Write out nothing except the lines of the entries below, from the first through the one containing "Task: Open the three-dots more options button", exactly and without pictures.

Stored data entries

::::::::

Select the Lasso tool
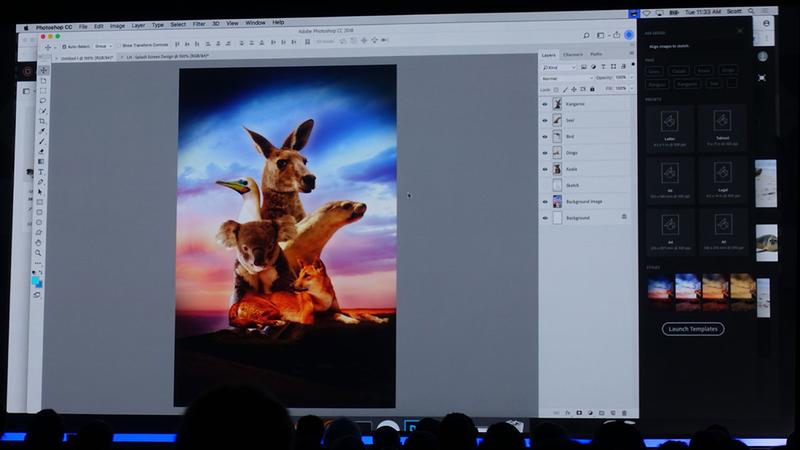Viewport: 800px width, 450px height. click(x=42, y=100)
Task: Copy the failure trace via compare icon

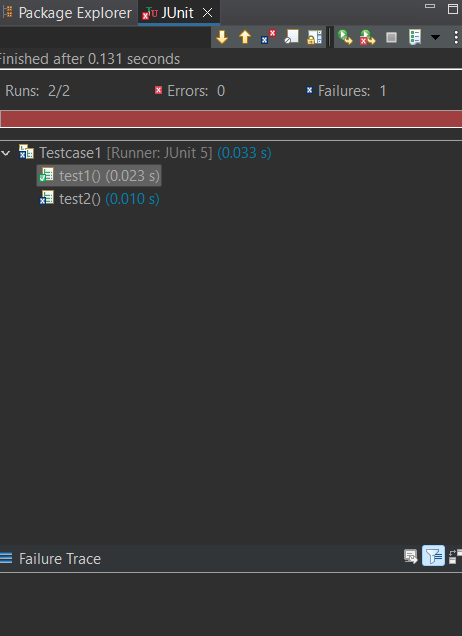Action: click(x=456, y=556)
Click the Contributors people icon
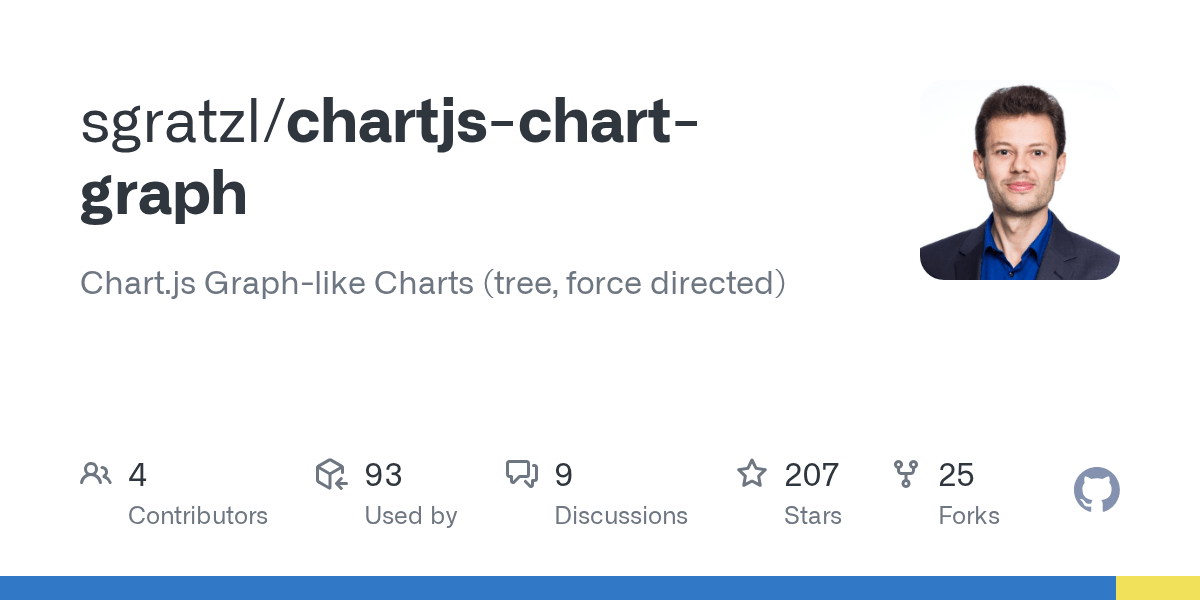The image size is (1200, 600). coord(96,474)
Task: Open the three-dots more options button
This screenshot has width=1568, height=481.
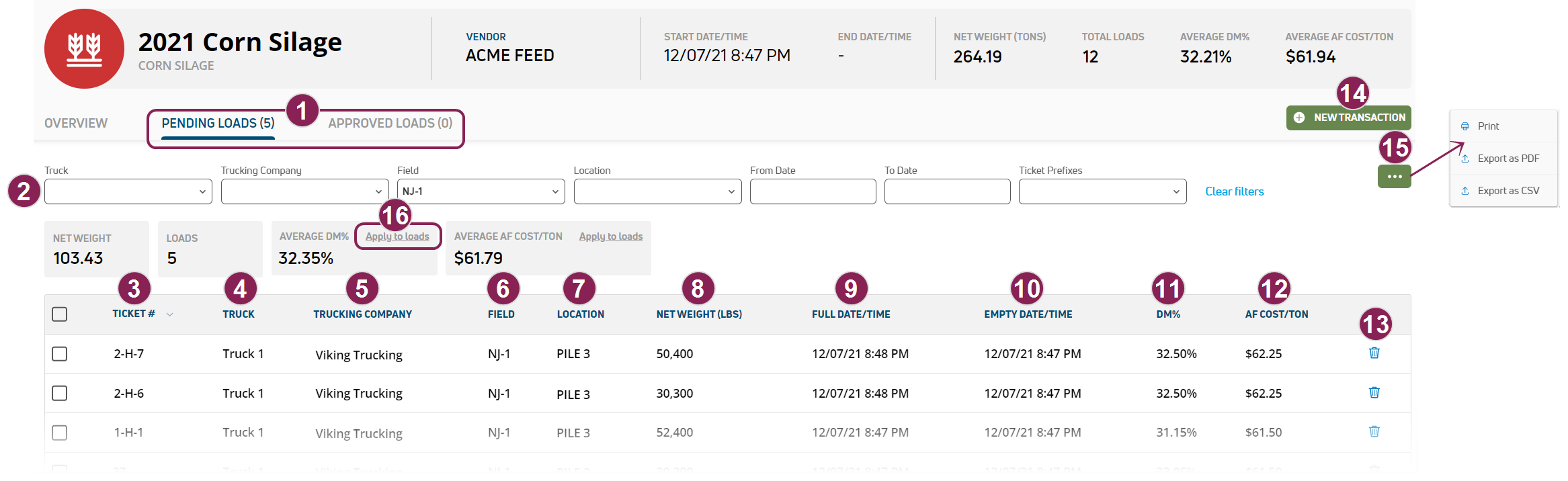Action: click(x=1394, y=177)
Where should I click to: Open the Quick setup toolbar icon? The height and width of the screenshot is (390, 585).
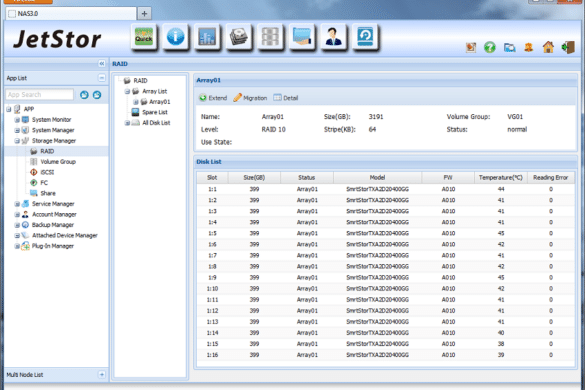pyautogui.click(x=144, y=37)
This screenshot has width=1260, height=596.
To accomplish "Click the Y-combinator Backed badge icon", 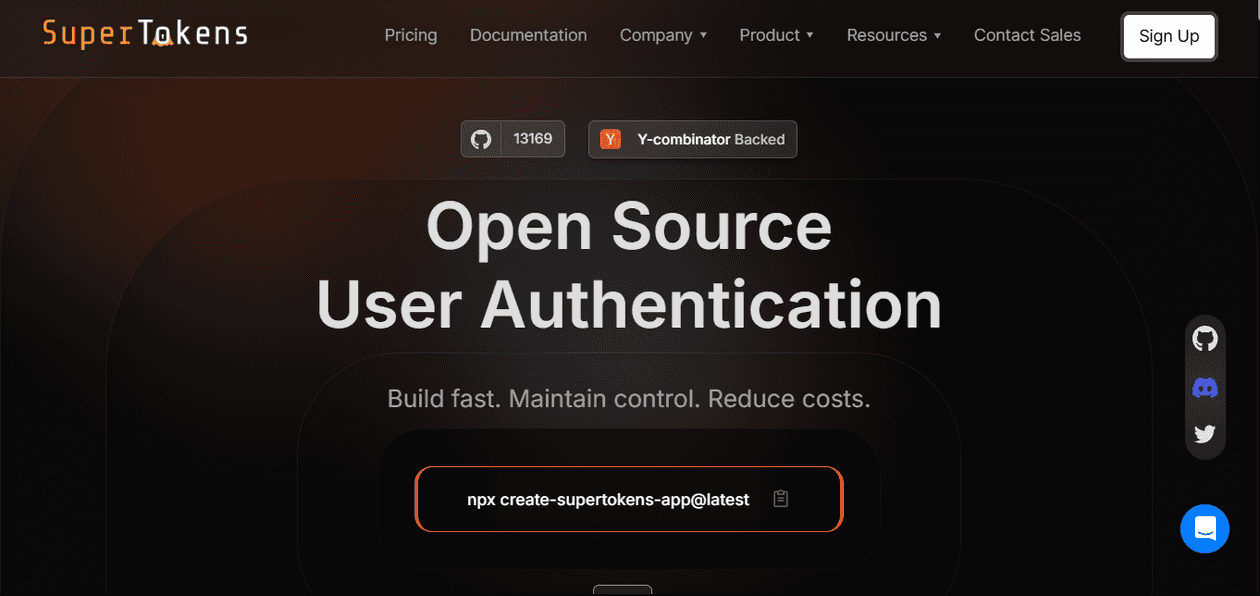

::::::::

▸ **Response area**
Select the Lasso tool
Viewport: 800px width, 450px height. click(x=42, y=100)
Task: Copy the failure trace via compare icon

Action: click(x=456, y=556)
Click the Contributors people icon
The image size is (1200, 600). coord(96,474)
Task: Open the three-dots more options button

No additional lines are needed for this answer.